- **Prompt**
Please rename "screenshot" to "capture" throughout the records below, and give them again with everything else unchanged.

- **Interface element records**
──────────
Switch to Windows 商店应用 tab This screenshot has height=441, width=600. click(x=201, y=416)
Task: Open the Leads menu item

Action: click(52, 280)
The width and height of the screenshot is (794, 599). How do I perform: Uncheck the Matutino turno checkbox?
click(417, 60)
──────────
- **Result of the task**
Switch to Windows 商店应用 tab This capture has height=441, width=600. click(x=201, y=416)
Task: Open the Leads menu item

Action: click(52, 280)
The width and height of the capture is (794, 599). How do I perform: Uncheck the Matutino turno checkbox?
click(417, 60)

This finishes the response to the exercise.